Exciting times for India

It was 2004 general elections, that aroused a sense of political participation in me. Our family has traditionally been strong supporters of Congress, even when the whole region around us was hotbed of communist ideas, during Telangana struggle. The reason was one of the temples of modern India, as Nehru called them. Irrigation water from Nagarjuna Sagar had transformed our region from a semi-arid thorny jungle into a two-crop yielding rice growing area. Often I hear from people referring to the time before the water came and the time after the water came.

So, in 2004, after two drought years without irrigation water, and an apparent neglect of farmer community by CEO chief minister, everybody waited for Congress to win, and I was their messenger translating Hindi news results from DD1 (we didn't have satellite cable tv then).

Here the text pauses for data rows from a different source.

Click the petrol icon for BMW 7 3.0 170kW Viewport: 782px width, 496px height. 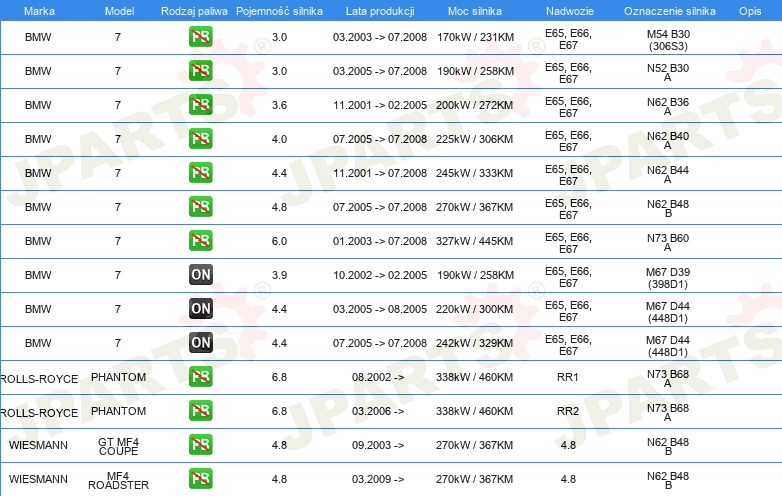coord(200,37)
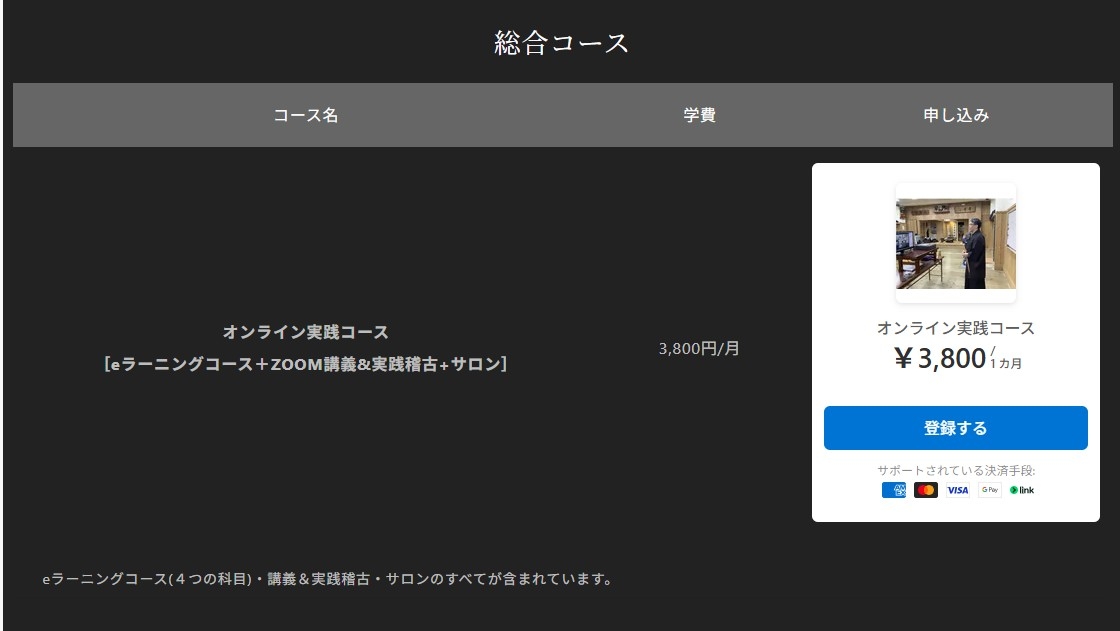Viewport: 1120px width, 631px height.
Task: Select the Mastercard payment method icon
Action: 925,489
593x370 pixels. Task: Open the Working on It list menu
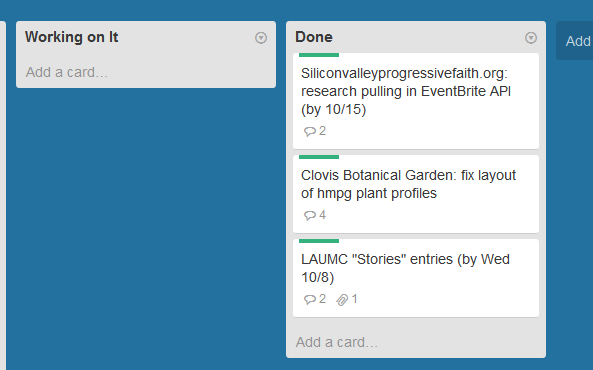(x=261, y=38)
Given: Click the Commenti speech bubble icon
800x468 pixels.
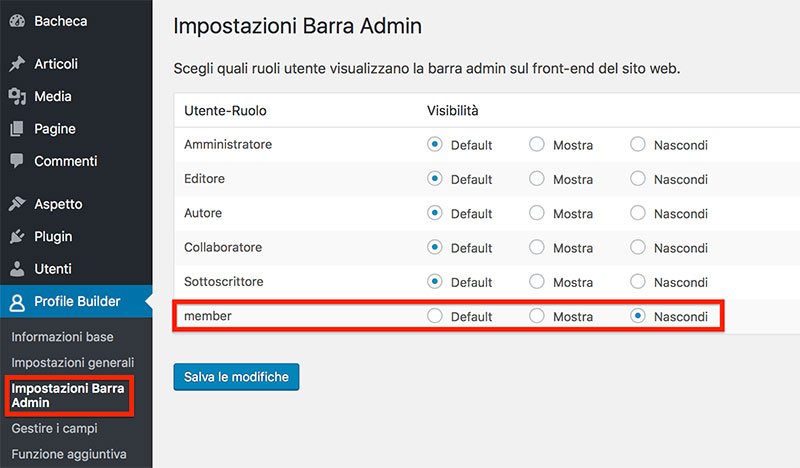Looking at the screenshot, I should pyautogui.click(x=17, y=161).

I have seen the hopes and disappointments of democratic governments since then. I witnessed YSR signing free electricity to farmers bill on the day of swearing in, in front of a jubilant farmers crowd (Free electricity scheme was drastically narrowed down in 2 years, but farmers still love him and cry for him). I witnessed congress passing right to information act, a revolution of its own. But after all the high and low points of congress governments and the neighboring BJP governments, there is only one thing that stuck me, that quintessential Indian thing, that better days are just an illusion. All we see is some change, sometimes good, sometimes bad. The whole thing looks like a cycle of events, like cycle of rebirth without any Nirvana.

Despite this disillusionment, I should say there is something incomprehensible about the recent election results. First thing, I never thought the whole of India would agree on one person such strongly. I never imagined even in my dreams, that India would get rid of coalition governments, at least in the next 20-30 years. I have my fears about cultural propaganda, that is going to come, but it still is a change, and an opportunity to experiment.

Unlike what most people fear, I don't think there is going to be any communalisation of government machinery. There may be incidents here and there but sectarian strife was never welcomed by Indian people in the long term. More importantly, Congress despite its failures had built a strong case for secular India into the minds of Indians, through text books, laws and constitution. Even if the political executive in power tries to impart a color of religious discrimination to government, it will face a hard time in front of a band of secular intelligentsia spread over media, judiciary and civil society.